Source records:
··········
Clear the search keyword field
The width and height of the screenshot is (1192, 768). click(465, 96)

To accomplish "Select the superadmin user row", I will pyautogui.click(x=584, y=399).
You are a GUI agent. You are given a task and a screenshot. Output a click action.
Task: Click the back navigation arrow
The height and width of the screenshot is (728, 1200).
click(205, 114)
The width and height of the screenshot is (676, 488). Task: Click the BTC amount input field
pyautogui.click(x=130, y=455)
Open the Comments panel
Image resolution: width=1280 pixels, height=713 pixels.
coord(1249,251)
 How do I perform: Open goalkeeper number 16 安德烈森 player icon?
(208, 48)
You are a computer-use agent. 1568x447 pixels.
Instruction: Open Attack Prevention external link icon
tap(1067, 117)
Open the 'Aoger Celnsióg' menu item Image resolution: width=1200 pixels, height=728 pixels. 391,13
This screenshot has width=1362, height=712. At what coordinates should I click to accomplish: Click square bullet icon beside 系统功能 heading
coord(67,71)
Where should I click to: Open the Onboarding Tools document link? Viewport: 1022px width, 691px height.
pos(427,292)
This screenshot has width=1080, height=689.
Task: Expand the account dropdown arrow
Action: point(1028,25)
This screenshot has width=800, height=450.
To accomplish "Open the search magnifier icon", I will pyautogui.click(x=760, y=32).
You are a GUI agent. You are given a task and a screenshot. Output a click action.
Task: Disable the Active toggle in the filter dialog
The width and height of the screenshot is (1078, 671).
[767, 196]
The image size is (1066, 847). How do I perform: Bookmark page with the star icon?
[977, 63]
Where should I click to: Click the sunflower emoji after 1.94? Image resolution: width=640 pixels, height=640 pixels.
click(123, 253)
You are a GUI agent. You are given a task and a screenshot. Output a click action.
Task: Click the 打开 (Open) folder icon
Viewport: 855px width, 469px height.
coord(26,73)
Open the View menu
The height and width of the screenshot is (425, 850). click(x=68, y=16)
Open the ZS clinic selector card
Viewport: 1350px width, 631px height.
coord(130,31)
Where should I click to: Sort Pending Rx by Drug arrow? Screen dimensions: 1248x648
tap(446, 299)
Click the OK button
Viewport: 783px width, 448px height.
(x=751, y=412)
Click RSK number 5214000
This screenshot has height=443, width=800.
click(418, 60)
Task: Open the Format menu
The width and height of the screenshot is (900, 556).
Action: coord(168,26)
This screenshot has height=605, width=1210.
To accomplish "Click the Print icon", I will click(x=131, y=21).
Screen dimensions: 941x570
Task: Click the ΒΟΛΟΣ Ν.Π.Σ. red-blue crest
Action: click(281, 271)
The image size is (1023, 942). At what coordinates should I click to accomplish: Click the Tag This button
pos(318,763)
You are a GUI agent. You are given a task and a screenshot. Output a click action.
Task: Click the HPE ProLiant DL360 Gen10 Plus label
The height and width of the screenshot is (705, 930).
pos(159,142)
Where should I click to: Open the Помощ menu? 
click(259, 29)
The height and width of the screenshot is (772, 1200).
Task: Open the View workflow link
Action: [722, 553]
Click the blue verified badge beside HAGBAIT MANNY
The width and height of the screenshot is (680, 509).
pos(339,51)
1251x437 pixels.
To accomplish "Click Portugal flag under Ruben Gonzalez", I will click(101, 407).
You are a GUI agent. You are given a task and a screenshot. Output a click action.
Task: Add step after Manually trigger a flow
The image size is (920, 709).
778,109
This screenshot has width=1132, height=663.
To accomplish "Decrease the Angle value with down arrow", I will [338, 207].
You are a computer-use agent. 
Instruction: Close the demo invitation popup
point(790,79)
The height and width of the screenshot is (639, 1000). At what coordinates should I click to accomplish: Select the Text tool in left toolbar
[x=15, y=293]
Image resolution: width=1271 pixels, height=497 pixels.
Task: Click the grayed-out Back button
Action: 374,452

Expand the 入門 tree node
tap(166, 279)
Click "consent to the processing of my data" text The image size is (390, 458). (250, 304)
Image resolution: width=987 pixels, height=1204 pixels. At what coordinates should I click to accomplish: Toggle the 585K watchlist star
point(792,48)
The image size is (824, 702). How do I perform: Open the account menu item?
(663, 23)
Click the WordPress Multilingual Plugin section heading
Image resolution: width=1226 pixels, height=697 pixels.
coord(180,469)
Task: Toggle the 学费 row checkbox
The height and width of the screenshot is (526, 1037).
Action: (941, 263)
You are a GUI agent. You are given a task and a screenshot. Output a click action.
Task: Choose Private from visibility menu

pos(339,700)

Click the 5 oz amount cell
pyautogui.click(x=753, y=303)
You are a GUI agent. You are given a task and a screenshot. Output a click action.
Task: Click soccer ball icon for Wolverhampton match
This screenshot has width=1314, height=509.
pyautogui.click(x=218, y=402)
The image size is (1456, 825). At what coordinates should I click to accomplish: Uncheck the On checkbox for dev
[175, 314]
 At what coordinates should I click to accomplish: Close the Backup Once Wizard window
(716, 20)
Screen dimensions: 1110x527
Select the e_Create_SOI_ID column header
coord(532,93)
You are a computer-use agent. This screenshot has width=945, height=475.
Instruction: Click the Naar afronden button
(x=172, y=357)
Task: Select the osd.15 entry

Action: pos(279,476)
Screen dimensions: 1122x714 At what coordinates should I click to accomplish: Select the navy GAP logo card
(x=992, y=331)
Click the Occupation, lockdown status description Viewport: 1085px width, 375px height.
··········
Every record, copied exactly, is the expected answer.

Clear the search keyword field
The width and height of the screenshot is (1192, 768). click(465, 96)

To accomplish "Select the superadmin user row", I will pyautogui.click(x=584, y=399).
You are a GUI agent. You are given a task and a screenshot. Output a click action.
Task: Click the back navigation arrow
The height and width of the screenshot is (728, 1200).
click(205, 114)
The width and height of the screenshot is (676, 488). Task: Click the BTC amount input field
pyautogui.click(x=130, y=455)
Open the Comments panel
Image resolution: width=1280 pixels, height=713 pixels.
coord(1249,251)
 How do I perform: Open goalkeeper number 16 安德烈森 player icon?
(208, 48)
You are a computer-use agent. 1568x447 pixels.
Instruction: Open Attack Prevention external link icon
tap(1067, 117)
Open the 'Aoger Celnsióg' menu item Image resolution: width=1200 pixels, height=728 pixels. 391,13
This screenshot has width=1362, height=712. At what coordinates should I click to accomplish: Click square bullet icon beside 系统功能 heading
coord(67,71)
Where should I click to: Open the Onboarding Tools document link? Viewport: 1022px width, 691px height.
pos(427,292)
This screenshot has width=1080, height=689.
Task: Expand the account dropdown arrow
Action: point(1028,25)
This screenshot has width=800, height=450.
To accomplish "Open the search magnifier icon", I will pyautogui.click(x=760, y=32).
You are a GUI agent. You are given a task and a screenshot. Output a click action.
Task: Disable the Active toggle in the filter dialog
The width and height of the screenshot is (1078, 671).
[767, 196]
The image size is (1066, 847). How do I perform: Bookmark page with the star icon?
[977, 63]
Where should I click to: Click the sunflower emoji after 1.94? Image resolution: width=640 pixels, height=640 pixels.
click(123, 253)
You are a GUI agent. You are given a task and a screenshot. Output a click action.
Task: Click the 打开 (Open) folder icon
Viewport: 855px width, 469px height.
coord(26,73)
Open the View menu
The height and width of the screenshot is (425, 850). click(x=68, y=16)
Open the ZS clinic selector card
Viewport: 1350px width, 631px height.
coord(130,31)
Where should I click to: Sort Pending Rx by Drug arrow? Screen dimensions: 1248x648
tap(446, 299)
Click the OK button
Viewport: 783px width, 448px height.
(x=751, y=412)
Click RSK number 5214000
This screenshot has height=443, width=800.
click(418, 60)
Task: Open the Format menu
The width and height of the screenshot is (900, 556).
Action: coord(168,26)
This screenshot has height=605, width=1210.
To accomplish "Click the Print icon", I will click(x=131, y=21).
Screen dimensions: 941x570
Task: Click the ΒΟΛΟΣ Ν.Π.Σ. red-blue crest
Action: click(281, 271)
The image size is (1023, 942). At what coordinates should I click to accomplish: Click the Tag This button
pos(318,763)
You are a GUI agent. You are given a task and a screenshot. Output a click action.
Task: Click the HPE ProLiant DL360 Gen10 Plus label
The height and width of the screenshot is (705, 930).
pos(159,142)
Where should I click to: Open the Помощ menu? 
click(259, 29)
The height and width of the screenshot is (772, 1200).
Task: Open the View workflow link
Action: [722, 553]
Click the blue verified badge beside HAGBAIT MANNY
The width and height of the screenshot is (680, 509).
pos(339,51)
1251x437 pixels.
To accomplish "Click Portugal flag under Ruben Gonzalez", I will click(101, 407).
You are a GUI agent. You are given a task and a screenshot. Output a click action.
Task: Add step after Manually trigger a flow
The image size is (920, 709).
778,109
This screenshot has width=1132, height=663.
To accomplish "Decrease the Angle value with down arrow", I will [338, 207].
You are a computer-use agent. 
Instruction: Close the demo invitation popup
point(790,79)
The height and width of the screenshot is (639, 1000). At what coordinates should I click to accomplish: Select the Text tool in left toolbar
[x=15, y=293]
Image resolution: width=1271 pixels, height=497 pixels.
Task: Click the grayed-out Back button
Action: 374,452

Expand the 入門 tree node
tap(166, 279)
Click "consent to the processing of my data" text The image size is (390, 458). (250, 304)
Image resolution: width=987 pixels, height=1204 pixels. At what coordinates should I click to accomplish: Toggle the 585K watchlist star
point(792,48)
The image size is (824, 702). How do I perform: Open the account menu item?
(663, 23)
Click the WordPress Multilingual Plugin section heading
Image resolution: width=1226 pixels, height=697 pixels.
coord(180,469)
Task: Toggle the 学费 row checkbox
The height and width of the screenshot is (526, 1037).
Action: (941, 263)
You are a GUI agent. You are given a task and a screenshot. Output a click action.
Task: Choose Private from visibility menu

pos(339,700)

Click the 5 oz amount cell
pyautogui.click(x=753, y=303)
You are a GUI agent. You are given a task and a screenshot. Output a click action.
Task: Click soccer ball icon for Wolverhampton match
This screenshot has width=1314, height=509.
pyautogui.click(x=218, y=402)
The image size is (1456, 825). At what coordinates should I click to accomplish: Uncheck the On checkbox for dev
[175, 314]
 At what coordinates should I click to accomplish: Close the Backup Once Wizard window
(716, 20)
Screen dimensions: 1110x527
Select the e_Create_SOI_ID column header
coord(532,93)
You are a computer-use agent. This screenshot has width=945, height=475.
Instruction: Click the Naar afronden button
(x=172, y=357)
Task: Select the osd.15 entry

Action: pos(279,476)
Screen dimensions: 1122x714 At what coordinates should I click to accomplish: Select the navy GAP logo card
(x=992, y=331)
Click the Occupation, lockdown status description Viewport: 1085px width, 375px height.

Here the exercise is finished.